June 3, 2003
WAYNESVILLE – Waynesville has always been noted for Fort Leonard Wood, Army fatigues and short haircuts – and a few other things associated with military bases.
The bustling town in south central Missouri – home of the nation’s largest military training base –may be in the process of earning a different reputation: a place where God is doing something special.
Harmony Baptist Church, for example, has baptized 65 people since Jan. 1.
Westside Baptist Church, located less than three miles down the road from Harmon, is on track to baptize about the same number as one year ago – 69.
"Things are going crazy right now," says Dwain Carter, pastor of Harmony Baptist Church, located a short distance west of the main gate at Fort Wood. "God has done some pretty neat things."
Since Jan. 1, there have been 75 salvation decisions through the ministries at Harmony, Carter said.
"People are excited about what God is doing," he added. "About the only change we’ve made is to go to a more blended music mix in our worship service. We’ve got a very casual church dress-wise. We’ve got a fantastic children’s and youth program. Our people are very mission minded, and I just preach the Word."
Harmony is a relatively new church. Founded in 1979, the church had only 48 in Sunday School and 62 in the worship service Carter’s first Sunday in the pulpit. Worship attendance now is about 200.
"We’ve been a pacesetter church every year since I’ve been here," Carter said. "But this year it has kind of exploded."
Carter describes Harmony’s approach as "very outgoing."
"We don’t do F.A.I.T.H. (the Southern Baptist LifeWay evangelism program). We are just a very intentional church and the people are very intentional about their faith. They look for every opportunity to share."
Harmony is Carter’s third pastorate. He previously served at First Baptist, Leeton, and First Baptist, Keytsville.
"I grew up in Salisbury and didn’t get saved until I was 26," Carter recalls. "What happened was that we got a letter from some friends inviting us to go to a high attendance day at Sunday School. My wife and I decided to go, and it was about 1 1/2 years before I accepted the Lord. I was very sporadic during that time."
It was about three months after the salvation experience that Carter felt the call to preach.
With Westside Baptist Church located nearby, Carter said he doesn’t see that church or any other church as competition.

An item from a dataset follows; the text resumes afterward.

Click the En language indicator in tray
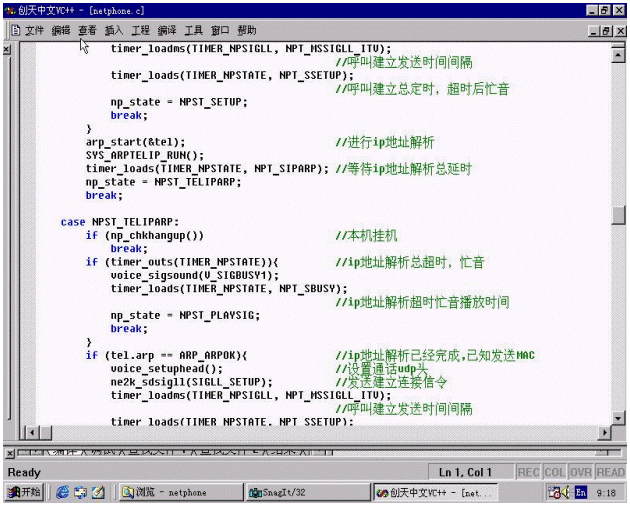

"If we’re not building the Kingdom, then we’re not doing what we’re supposed to do," Carter said. "Our mission statement says that Harmony Baptist is striving to make Christ known. Everything we do has to meet two criteria. It must glorify God and edify people. If it doesn’t meet these two standards, we don’t do it.

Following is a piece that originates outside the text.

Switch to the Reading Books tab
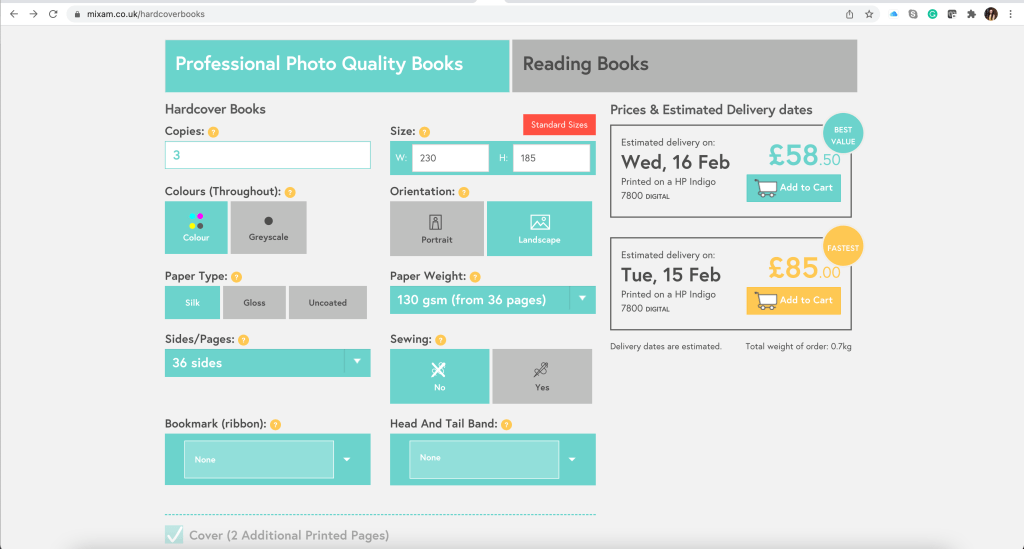1024x549 pixels. pyautogui.click(x=684, y=65)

"And there have been a few programs we’ve backed out of because they were more people-building, more ego-building than God-honoring."
One thing Harmony has found that Carter believes is God-honoring and is drawing people to the church is group meetings in homes.
"We have groups that meet every night with the exception of Wednesday and Friday," he said. "We don’t really do anything special to reach the Fort; nothing other than by word-of-mouth and a lunch every Wednesday on post where some of our people who work there bring someone with them."
At Westside, Pastor John Shaw has experienced a remarkable growth in attendance during his 3 1/2 years at the helm. Average worship attendance has shot up from 200 to 600 on Sunday mornings. Sunday School attendance has grown from 180 to about 450.
Westside now has three Sunday worship services – a traditional service at 9 a.m. and contemporary-style services at 10:15 and 11:30 a.m.
"At least 65 percent of our people are from the military," Shaw said. "We decided to begin the contemporary services because a lot of the people who are transferred to Fort Leonard Wood were used to that type of service in the church they attended.